◆ **ЗАДАНИЕ**
Укажите, сколько строк материала содержат слово «checkbox», учитывая регистр букв. В ответе запишите только число.

"""

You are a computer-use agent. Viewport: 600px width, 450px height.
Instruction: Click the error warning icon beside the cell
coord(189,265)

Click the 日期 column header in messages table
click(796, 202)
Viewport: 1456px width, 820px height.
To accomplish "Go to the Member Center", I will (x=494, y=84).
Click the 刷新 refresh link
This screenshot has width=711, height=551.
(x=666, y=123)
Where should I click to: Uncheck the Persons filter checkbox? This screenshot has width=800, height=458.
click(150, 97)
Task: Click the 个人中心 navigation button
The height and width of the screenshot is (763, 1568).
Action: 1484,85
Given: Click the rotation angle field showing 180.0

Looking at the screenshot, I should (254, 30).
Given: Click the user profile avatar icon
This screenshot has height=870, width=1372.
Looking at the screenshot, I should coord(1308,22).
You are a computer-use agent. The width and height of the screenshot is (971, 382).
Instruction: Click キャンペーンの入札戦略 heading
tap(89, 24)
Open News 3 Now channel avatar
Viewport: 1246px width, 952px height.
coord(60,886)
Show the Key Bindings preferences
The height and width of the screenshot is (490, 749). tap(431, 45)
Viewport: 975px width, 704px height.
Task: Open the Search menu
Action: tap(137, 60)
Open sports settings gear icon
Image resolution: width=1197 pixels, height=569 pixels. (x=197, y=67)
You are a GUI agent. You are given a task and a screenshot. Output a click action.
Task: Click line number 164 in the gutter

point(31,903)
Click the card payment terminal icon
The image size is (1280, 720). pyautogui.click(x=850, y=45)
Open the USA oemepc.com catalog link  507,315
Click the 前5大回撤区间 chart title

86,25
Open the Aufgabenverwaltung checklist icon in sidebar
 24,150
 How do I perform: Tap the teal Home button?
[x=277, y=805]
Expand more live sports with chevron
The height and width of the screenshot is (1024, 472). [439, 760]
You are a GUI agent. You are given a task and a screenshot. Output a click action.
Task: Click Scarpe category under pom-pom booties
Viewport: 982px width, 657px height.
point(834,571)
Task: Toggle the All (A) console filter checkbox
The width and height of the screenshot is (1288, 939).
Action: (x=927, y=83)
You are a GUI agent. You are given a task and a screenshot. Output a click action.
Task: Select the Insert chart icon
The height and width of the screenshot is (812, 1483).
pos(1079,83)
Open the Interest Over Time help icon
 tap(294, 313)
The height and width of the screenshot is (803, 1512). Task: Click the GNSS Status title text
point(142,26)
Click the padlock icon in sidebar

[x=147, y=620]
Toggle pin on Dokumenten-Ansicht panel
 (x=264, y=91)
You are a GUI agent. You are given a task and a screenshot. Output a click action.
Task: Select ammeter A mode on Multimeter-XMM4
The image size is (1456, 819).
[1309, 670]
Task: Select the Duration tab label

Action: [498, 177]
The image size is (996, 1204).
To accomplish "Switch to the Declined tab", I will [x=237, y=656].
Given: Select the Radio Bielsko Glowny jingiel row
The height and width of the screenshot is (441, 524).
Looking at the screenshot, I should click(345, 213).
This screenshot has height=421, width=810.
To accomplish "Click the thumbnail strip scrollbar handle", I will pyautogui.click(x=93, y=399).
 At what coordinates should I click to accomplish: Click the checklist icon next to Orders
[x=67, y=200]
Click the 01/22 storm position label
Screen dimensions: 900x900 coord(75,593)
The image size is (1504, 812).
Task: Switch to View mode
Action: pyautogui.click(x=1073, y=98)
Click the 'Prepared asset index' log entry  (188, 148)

"""

◆ **РЕЗУЛЬТАТ ВЫПОЛНЕНИЯ**
2